Pull out the lines running from the one containing "Where should I click to: Click blue" through the one containing "[x=171, y=322]", both included, and reproduce them word for word.

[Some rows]
** begin **

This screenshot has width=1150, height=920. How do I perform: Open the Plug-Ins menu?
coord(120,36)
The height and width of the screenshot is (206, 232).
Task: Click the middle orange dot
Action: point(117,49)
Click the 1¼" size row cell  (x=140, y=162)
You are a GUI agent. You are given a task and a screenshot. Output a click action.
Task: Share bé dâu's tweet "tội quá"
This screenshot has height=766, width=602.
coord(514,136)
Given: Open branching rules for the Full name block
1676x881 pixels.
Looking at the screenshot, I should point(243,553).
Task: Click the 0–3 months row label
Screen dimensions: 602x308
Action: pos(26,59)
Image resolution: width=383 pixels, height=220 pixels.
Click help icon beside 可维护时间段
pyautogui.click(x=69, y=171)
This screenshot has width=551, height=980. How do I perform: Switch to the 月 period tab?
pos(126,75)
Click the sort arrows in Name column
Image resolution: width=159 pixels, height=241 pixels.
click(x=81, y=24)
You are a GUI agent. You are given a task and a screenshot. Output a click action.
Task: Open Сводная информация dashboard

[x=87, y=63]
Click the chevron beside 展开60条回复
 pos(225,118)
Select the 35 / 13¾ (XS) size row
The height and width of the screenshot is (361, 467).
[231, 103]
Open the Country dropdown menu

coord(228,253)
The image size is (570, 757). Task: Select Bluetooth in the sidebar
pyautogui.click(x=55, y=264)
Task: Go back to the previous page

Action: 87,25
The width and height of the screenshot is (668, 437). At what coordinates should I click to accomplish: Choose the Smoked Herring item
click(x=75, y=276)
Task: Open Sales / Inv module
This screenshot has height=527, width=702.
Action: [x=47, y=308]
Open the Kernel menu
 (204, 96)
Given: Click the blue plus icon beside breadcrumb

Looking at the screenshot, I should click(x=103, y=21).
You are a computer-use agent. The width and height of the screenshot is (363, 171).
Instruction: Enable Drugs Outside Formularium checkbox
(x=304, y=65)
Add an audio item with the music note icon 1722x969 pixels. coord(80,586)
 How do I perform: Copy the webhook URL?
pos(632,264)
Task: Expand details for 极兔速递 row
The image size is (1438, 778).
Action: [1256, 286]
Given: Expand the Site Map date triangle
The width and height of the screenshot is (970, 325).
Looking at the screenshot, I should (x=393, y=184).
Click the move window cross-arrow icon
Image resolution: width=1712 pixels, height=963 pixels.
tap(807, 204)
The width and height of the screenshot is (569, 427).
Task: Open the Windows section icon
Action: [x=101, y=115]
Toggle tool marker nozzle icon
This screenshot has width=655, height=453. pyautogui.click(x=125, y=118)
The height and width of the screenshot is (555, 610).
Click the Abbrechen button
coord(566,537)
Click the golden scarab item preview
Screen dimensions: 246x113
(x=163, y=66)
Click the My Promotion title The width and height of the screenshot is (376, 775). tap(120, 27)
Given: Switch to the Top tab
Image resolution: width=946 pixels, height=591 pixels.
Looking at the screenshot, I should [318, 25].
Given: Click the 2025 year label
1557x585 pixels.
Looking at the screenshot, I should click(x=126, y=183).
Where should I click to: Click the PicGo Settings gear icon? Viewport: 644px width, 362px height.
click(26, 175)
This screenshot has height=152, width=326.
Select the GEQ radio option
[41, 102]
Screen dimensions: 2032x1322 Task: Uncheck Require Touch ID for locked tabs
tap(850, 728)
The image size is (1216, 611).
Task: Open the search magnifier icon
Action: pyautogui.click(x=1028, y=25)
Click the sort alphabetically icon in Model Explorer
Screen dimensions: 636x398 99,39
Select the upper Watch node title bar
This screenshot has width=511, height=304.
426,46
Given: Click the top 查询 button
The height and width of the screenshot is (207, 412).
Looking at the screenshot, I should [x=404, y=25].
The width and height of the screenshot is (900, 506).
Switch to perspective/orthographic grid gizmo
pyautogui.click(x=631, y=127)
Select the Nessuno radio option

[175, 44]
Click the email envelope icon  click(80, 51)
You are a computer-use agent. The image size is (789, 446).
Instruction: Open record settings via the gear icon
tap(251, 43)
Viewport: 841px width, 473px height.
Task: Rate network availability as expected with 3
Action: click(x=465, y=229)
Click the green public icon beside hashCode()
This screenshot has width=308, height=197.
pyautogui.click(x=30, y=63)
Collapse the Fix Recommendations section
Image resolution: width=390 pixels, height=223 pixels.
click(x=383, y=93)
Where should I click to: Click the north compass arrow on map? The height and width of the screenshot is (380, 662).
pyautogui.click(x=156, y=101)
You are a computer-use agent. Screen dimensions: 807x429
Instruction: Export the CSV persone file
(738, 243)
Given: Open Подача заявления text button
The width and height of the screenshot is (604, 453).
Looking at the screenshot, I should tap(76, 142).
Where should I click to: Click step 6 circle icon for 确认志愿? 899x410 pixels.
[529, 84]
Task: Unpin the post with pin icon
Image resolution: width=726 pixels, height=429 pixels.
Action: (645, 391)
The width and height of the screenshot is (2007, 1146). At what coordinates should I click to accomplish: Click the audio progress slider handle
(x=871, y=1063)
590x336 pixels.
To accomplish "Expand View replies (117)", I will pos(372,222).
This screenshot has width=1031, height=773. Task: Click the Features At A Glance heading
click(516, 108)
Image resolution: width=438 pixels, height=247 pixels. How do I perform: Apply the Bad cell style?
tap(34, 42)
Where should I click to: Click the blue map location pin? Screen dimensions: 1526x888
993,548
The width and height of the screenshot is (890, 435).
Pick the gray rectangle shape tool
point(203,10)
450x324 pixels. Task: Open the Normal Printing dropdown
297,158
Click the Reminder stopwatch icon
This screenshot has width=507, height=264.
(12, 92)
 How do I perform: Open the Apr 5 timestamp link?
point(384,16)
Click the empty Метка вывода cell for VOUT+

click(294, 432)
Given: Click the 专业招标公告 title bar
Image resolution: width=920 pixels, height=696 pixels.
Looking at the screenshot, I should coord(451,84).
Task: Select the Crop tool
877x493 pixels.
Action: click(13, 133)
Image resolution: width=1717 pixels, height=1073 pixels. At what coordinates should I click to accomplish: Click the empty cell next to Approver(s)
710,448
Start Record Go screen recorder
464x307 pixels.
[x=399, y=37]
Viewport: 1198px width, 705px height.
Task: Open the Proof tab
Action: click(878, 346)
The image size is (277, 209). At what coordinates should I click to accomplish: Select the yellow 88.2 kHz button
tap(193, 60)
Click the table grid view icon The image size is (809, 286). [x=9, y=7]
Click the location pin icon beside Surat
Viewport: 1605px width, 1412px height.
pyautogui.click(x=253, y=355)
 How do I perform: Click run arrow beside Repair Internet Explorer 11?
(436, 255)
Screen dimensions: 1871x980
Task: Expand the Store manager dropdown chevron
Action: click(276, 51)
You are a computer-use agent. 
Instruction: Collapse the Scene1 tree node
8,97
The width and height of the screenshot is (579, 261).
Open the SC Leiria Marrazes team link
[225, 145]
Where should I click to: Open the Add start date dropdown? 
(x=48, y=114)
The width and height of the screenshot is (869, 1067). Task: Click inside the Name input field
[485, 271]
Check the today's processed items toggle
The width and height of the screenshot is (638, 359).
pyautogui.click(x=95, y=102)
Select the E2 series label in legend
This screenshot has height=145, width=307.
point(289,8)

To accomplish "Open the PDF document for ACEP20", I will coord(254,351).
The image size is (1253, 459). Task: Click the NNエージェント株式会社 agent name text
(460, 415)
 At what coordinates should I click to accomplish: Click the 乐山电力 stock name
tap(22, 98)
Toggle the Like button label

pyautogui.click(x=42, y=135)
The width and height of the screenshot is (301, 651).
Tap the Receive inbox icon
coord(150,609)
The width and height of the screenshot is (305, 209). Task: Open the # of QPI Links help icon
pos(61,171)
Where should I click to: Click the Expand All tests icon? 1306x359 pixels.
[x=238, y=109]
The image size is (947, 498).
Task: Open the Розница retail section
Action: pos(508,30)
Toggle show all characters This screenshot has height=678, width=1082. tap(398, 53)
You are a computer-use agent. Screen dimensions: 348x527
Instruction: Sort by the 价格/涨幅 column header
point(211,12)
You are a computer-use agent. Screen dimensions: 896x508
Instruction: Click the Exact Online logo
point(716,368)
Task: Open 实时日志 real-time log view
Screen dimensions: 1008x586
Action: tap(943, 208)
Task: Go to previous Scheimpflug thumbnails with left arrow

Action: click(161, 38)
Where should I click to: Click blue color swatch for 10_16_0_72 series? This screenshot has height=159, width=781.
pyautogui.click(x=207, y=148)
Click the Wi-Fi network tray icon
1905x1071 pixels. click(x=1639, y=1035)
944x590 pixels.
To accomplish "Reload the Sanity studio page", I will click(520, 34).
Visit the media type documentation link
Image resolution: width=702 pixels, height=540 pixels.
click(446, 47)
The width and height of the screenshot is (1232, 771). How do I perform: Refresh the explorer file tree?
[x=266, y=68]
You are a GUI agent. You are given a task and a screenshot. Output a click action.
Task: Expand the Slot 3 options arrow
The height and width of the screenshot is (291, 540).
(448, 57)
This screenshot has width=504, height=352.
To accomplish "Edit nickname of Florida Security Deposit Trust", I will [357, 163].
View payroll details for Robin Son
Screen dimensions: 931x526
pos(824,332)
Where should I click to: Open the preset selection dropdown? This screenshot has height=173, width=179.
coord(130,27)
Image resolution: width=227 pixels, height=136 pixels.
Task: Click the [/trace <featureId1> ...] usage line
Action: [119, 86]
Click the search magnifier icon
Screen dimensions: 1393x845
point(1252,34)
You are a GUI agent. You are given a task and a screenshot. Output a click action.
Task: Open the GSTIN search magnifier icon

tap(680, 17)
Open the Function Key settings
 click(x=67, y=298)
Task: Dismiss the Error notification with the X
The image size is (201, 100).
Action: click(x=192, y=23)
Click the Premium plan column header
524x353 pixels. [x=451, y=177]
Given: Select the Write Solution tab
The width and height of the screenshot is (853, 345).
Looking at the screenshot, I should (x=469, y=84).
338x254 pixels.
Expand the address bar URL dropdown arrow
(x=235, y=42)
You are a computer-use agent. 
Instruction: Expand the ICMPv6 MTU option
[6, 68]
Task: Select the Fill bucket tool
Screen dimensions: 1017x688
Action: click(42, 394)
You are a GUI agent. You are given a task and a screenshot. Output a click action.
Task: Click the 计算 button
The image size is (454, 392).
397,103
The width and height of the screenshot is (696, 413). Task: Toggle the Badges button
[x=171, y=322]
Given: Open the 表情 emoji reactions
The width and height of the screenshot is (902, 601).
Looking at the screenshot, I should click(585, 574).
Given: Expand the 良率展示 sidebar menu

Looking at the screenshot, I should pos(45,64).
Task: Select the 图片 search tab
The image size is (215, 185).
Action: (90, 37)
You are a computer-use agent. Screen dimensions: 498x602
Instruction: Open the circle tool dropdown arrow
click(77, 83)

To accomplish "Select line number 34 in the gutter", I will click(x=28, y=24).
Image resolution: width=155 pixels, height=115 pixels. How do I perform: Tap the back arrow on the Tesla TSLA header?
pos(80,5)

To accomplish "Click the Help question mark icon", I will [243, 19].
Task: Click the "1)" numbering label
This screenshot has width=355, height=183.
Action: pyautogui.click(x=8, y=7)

** end **

--- ANSWER FOR THE TASK ---
Where should I click to: Click blue color swatch for 10_16_0_72 series? This screenshot has height=159, width=781.
pyautogui.click(x=207, y=148)
Click the Wi-Fi network tray icon
1905x1071 pixels. click(x=1639, y=1035)
944x590 pixels.
To accomplish "Reload the Sanity studio page", I will click(520, 34).
Visit the media type documentation link
Image resolution: width=702 pixels, height=540 pixels.
click(446, 47)
The width and height of the screenshot is (1232, 771). How do I perform: Refresh the explorer file tree?
[x=266, y=68]
You are a GUI agent. You are given a task and a screenshot. Output a click action.
Task: Expand the Slot 3 options arrow
The height and width of the screenshot is (291, 540).
(448, 57)
This screenshot has width=504, height=352.
To accomplish "Edit nickname of Florida Security Deposit Trust", I will [357, 163].
View payroll details for Robin Son
Screen dimensions: 931x526
pos(824,332)
Where should I click to: Open the preset selection dropdown? This screenshot has height=173, width=179.
coord(130,27)
Image resolution: width=227 pixels, height=136 pixels.
Task: Click the [/trace <featureId1> ...] usage line
Action: [119, 86]
Click the search magnifier icon
Screen dimensions: 1393x845
point(1252,34)
You are a GUI agent. You are given a task and a screenshot. Output a click action.
Task: Open the GSTIN search magnifier icon

tap(680, 17)
Open the Function Key settings
 click(x=67, y=298)
Task: Dismiss the Error notification with the X
The image size is (201, 100).
Action: click(x=192, y=23)
Click the Premium plan column header
524x353 pixels. [x=451, y=177]
Given: Select the Write Solution tab
The width and height of the screenshot is (853, 345).
Looking at the screenshot, I should (x=469, y=84).
338x254 pixels.
Expand the address bar URL dropdown arrow
(x=235, y=42)
You are a computer-use agent. 
Instruction: Expand the ICMPv6 MTU option
[6, 68]
Task: Select the Fill bucket tool
Screen dimensions: 1017x688
Action: click(42, 394)
You are a GUI agent. You are given a task and a screenshot. Output a click action.
Task: Click the 计算 button
The image size is (454, 392).
397,103
The width and height of the screenshot is (696, 413). Task: Toggle the Badges button
[x=171, y=322]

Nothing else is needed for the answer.